All three of the following graphs come from the same data:
Avg Time on Page over the past day
The data is moving up and to the right – things are trending up!
Avg Time on Page over the past week
The data has been up and down the past week, we can’t be sure if the past day is part of a trend or not.
Avg Time on Page over the past 2 months
The data has been trending up recently but the variance is much higher than it has ever been.
We can tell three different stories based on how much time we include. People gravitate to the timeline that accommodates the story they believe to be true (an example of confirmation bias). Therefore it is a best practice to show as much data as possible first, try to contextualize any large variations in the data and then zoom in to specific date ranges.
Creating the right timeline
Deciding what data to show has a large impact on how people will read the chart. It is important for the reader to factor in context and variance to make their decision.
Seeing what this data was in the past helps us judge the trend in the present. We can determine if this is new or something we have seen before. In the case of the example above, there is a clear trend that things are going up but variance is also increasing.
Context best practices:
- Check the data on the longest timeline you have and then move the filter up as long as you feel the data you are excluding is not relevant or could be easily summed up.
- Include access to the full timeline to add credibility to your analysis.
- Annotate the timeline to point out why large variations happened.
With this annotation on the chart it is clearer why this spike in Time on Page might have happened.
Variance in a line graph can be distracting or informative about the trend we are analyzing. If we take the daily Avg Time on Page chart from above and look at it by month it tells a much more general story. Time on Page is trending up:
The longer the timeframe you are aggregating, the less variance you will see in the data. The shorter the more variance. You can also reduce variance using moving averages.
Here we can see the yellow line captures the overall trend and smooths out (hides) the variance of the daily figures.
Whenever you are presented with time series data, take note of the axes:
X-axis: Could there be more data they aren’t showing? Why?
Having seen the graph above we know there was a long period where Time on Page was low. If we cut off that previous data it no longer feels like a new phenomenon it seems like since it was first created it is trending up. The choice of cutoff point in this graph below removes that original context.
This is not necessarily bad, if you explain why the cutoff point was chosen but it can be misleading to only show recent trends in data.
Y-axis: Is the range compressing or expanding the variation inappropriately?
By increasing the y-axis range we can compress any trend to look basically flat.

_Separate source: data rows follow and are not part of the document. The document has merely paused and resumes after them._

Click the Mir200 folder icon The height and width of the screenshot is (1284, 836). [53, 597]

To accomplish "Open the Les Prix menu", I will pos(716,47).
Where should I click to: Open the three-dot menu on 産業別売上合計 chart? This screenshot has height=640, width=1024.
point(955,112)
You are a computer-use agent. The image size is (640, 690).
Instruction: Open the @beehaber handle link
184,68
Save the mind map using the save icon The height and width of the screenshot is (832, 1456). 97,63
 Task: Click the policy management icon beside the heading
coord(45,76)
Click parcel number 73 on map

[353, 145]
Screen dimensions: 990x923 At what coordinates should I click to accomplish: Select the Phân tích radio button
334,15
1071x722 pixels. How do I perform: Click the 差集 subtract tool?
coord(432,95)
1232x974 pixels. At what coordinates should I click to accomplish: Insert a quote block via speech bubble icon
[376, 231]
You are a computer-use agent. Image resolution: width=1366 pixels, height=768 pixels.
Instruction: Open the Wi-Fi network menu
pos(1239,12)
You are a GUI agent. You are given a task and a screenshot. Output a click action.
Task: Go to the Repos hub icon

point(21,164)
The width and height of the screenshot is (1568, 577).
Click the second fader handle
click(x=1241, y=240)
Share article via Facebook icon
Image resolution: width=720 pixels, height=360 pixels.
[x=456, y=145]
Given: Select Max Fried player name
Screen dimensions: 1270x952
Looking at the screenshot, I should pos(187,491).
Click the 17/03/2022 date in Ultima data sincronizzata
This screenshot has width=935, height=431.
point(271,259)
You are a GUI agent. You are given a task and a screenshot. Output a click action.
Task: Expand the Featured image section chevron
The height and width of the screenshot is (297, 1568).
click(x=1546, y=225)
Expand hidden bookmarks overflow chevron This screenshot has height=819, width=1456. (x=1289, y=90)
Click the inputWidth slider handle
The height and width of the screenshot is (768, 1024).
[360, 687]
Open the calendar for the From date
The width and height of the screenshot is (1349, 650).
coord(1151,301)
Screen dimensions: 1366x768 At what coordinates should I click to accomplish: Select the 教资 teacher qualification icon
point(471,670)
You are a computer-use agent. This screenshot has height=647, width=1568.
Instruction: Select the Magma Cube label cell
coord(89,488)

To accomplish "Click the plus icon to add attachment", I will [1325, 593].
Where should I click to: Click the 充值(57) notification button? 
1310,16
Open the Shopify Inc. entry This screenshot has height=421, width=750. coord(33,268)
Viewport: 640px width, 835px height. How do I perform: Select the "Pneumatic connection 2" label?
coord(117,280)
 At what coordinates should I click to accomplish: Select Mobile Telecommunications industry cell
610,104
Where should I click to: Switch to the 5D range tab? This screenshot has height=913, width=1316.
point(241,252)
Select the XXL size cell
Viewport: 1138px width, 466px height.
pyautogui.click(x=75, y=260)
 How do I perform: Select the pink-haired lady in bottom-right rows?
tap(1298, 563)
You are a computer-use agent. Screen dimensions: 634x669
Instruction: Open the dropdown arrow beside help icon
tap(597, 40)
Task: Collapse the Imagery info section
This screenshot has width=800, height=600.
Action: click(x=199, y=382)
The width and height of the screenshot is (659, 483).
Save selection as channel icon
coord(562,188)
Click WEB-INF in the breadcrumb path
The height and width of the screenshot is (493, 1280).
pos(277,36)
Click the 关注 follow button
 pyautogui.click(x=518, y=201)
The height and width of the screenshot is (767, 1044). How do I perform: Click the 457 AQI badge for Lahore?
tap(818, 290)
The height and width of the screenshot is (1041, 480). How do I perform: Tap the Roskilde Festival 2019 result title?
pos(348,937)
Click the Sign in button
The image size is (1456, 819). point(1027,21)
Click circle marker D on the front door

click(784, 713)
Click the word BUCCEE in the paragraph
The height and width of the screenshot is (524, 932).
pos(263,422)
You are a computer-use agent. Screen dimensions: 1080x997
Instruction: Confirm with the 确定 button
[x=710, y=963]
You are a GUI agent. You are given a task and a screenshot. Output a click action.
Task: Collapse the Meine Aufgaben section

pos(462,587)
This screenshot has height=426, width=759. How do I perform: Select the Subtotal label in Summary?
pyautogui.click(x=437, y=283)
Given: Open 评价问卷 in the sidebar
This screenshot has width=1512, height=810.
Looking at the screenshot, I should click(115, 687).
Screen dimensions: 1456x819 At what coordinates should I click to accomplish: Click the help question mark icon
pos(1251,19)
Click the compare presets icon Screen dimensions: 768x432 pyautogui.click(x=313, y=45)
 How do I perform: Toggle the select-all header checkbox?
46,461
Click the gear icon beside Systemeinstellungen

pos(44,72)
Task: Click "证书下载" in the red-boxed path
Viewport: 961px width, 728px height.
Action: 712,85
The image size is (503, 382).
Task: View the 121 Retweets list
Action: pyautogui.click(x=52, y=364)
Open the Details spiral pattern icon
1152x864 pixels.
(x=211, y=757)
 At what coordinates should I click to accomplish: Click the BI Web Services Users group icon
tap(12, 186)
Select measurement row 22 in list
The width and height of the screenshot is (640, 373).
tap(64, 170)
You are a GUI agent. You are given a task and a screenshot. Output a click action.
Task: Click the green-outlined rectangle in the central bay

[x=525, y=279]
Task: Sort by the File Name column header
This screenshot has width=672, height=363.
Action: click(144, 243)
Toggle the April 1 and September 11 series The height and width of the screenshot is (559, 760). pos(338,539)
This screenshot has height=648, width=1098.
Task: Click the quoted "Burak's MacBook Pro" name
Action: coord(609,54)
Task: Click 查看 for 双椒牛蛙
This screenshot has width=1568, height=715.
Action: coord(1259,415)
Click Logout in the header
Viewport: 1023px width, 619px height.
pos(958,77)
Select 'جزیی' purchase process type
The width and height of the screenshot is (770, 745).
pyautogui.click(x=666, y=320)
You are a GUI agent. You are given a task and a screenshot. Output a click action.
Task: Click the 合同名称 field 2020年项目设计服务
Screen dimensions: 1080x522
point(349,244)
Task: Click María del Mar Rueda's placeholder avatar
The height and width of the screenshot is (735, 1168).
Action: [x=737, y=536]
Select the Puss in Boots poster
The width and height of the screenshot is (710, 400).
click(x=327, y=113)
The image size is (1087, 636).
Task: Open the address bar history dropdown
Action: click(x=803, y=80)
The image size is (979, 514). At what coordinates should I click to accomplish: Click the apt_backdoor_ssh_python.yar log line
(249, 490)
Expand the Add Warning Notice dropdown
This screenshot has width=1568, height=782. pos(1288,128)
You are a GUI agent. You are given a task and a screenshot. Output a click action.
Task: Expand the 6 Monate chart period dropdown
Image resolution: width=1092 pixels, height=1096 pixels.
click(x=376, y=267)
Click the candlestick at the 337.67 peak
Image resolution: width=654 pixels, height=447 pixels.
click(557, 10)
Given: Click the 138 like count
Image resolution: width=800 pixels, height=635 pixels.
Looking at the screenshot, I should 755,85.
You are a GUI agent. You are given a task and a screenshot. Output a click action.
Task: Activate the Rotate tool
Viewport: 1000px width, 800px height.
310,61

This is a subtle technique that can be applied to hide the size and variance of a trend.
We can look at the same chart, but increase the y-axis limit from 70 to 1000.
This radically changes how someone would evaluate the trend at first glance.
Annotations: Do they explain the various parts of the chart that stand out?
When a metric varies greatly it is an indication that there might have been a problem in how the data was collected or there was an outlier among very few users that dramatically affected the statistic.
Sometimes it is a true effect, but either way pointing out and addressing these points on the graph helps everyone understand it more clearly. For instance, did anything happen before the Avg Time on Page started to increase? Why did the Avg Time on Page plummet after going up?
Think through what people would be skeptical of and address it. Providing clear data is an ethical responsibility of every analyst and data presenter.
- It is important to give context for time series data
- Try to explain any variances from the norm
- Monitor the x and y axes:
- X- Does the time period provide enough information to draw accurate conclusions ?
- Y- Is the data effectively visualized using this scale?